Chen Kuan-Lin, Lee Ching-Hua, Rao Bhaskar D, Garudadri Harinath
Department of Electrical and Computer Engineering, University of California, San Diego.
Proc Eur Signal Process Conf EUSIPCO. 2020;2020:121-125. doi: 10.23919/eusipco47968.2020.9287330. Epub 2020 Dec 18.
We propose a new adaptive feedback cancellation (AFC) system in hearing aids (HAs) based on a well-posed optimization criterion that jointly considers both decorrelation of the signals and sparsity of the underlying channel. We show that the least squares criterion on subband errors regularized by a -norm-like diversity measure can be used to simultaneously decorrelate the speech signals and exploit sparsity of the acoustic feedback path impulse response. Compared with traditional subband adaptive filters that are not appropriate for incorporating sparsity due to shorter sub-filters, our proposed framework is suitable for promoting sparse characteristics, as the update rule utilizing subband information actually operates in the fullband.
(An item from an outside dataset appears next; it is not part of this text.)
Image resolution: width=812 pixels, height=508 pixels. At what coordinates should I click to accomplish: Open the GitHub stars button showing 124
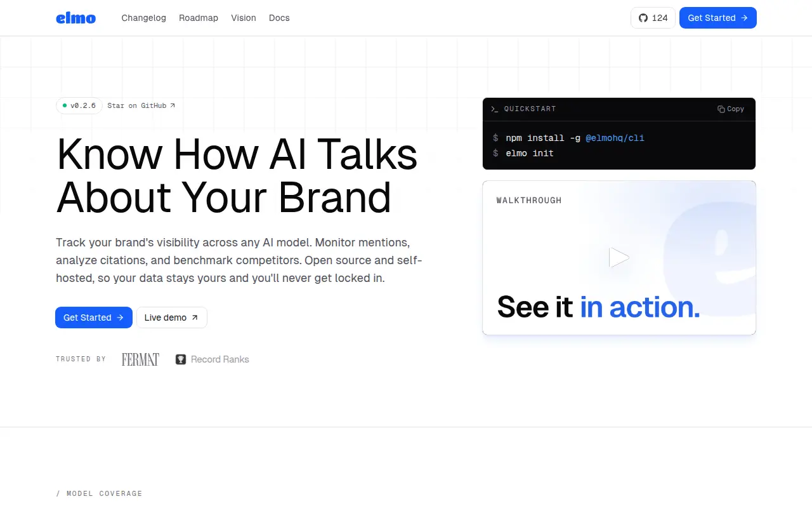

Simulation results show that the normalized misalignment, added stable gain, and other objective metrics of the AFC are significantly improved by choosing a proper sparsity promoting factor and a suitable number of subbands. More importantly, the results indicate that the benefits of subband decomposition and sparsity promoting are complementary and additive for AFC in HAs.
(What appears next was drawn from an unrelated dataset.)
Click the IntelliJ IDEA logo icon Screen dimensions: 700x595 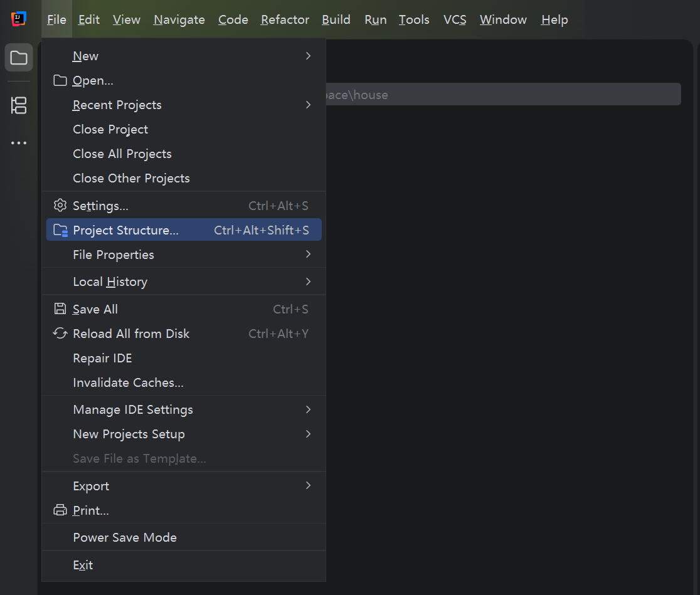[x=19, y=19]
我们基于一个适定的优化准则,提出了一种用于助听器(HA)的新型自适应反馈抵消(AFC)系统,该准则同时考虑了信号的去相关性和底层通道的稀疏性。我们表明,通过类似 -范数的分集度量对子带误差进行正则化的最小二乘准则,可用于同时使语音信号去相关,并利用声学反馈路径冲激响应的稀疏性。与传统子带自适应滤波器相比,由于子滤波器较短,传统子带自适应滤波器不适用于纳入稀疏性,而我们提出的框架适用于促进稀疏特性,因为利用子带信息的更新规则实际上是在全频带中运行的。仿真结果表明,通过选择合适的稀疏性促进因子和合适的子带数量,AFC的归一化失调、增加的稳定增益及其他客观指标都得到了显著改善。更重要的是,结果表明子带分解和稀疏性促进的好处对于HA中的AFC是互补且相加的。